━━ Supplied material ━━

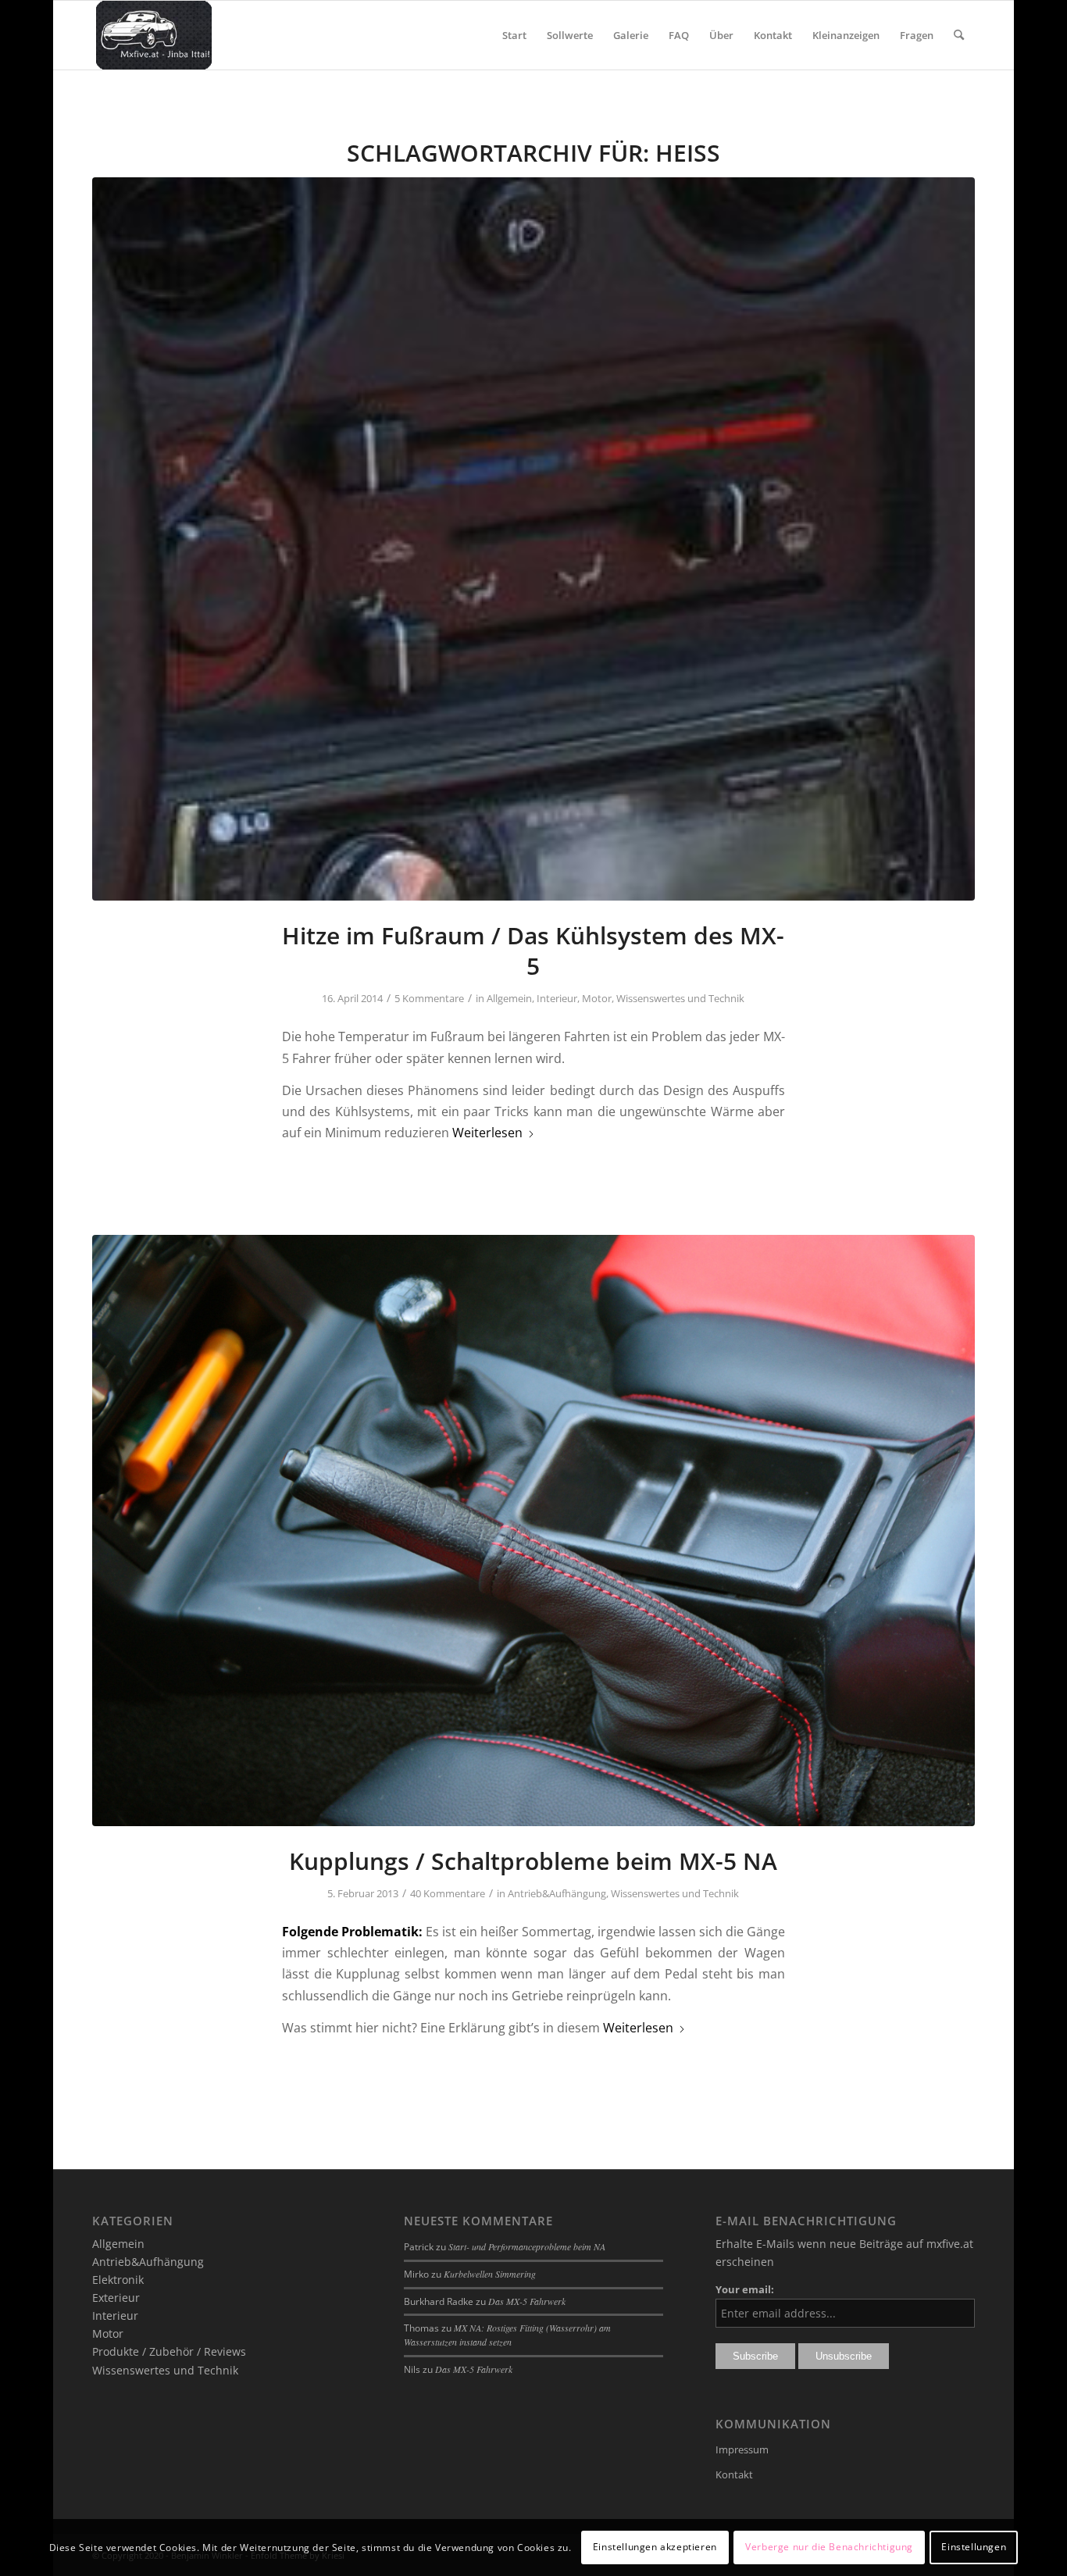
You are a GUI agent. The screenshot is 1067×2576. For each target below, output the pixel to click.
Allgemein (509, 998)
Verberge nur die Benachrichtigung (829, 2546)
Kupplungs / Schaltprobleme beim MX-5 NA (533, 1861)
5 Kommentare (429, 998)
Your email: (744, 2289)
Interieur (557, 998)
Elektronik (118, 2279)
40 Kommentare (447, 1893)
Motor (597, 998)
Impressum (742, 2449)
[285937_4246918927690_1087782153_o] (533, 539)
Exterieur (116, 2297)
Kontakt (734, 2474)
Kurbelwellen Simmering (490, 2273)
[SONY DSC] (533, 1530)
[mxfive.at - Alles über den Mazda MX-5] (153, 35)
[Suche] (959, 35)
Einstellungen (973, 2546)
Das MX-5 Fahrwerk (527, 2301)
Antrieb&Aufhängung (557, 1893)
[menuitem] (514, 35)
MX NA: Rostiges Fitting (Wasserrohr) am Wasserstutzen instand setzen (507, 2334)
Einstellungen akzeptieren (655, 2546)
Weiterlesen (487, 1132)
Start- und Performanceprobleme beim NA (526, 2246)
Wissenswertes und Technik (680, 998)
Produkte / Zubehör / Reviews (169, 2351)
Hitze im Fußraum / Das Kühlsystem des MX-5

━━━

Please output only the lines from the one holding "Kurbelwellen Simmering (490, 2273)" to the end of the records, first and last included, exactly as they appear.

Kurbelwellen Simmering (490, 2273)
[SONY DSC] (533, 1530)
[mxfive.at - Alles über den Mazda MX-5] (153, 35)
[Suche] (959, 35)
Einstellungen (973, 2546)
Das MX-5 Fahrwerk (527, 2301)
Antrieb&Aufhängung (557, 1893)
[menuitem] (514, 35)
MX NA: Rostiges Fitting (Wasserrohr) am Wasserstutzen instand setzen (507, 2334)
Einstellungen akzeptieren (655, 2546)
Weiterlesen (487, 1132)
Start- und Performanceprobleme beim NA (526, 2246)
Wissenswertes und Technik (680, 998)
Produkte / Zubehör / Reviews (169, 2351)
Hitze im Fußraum / Das Kühlsystem des MX-5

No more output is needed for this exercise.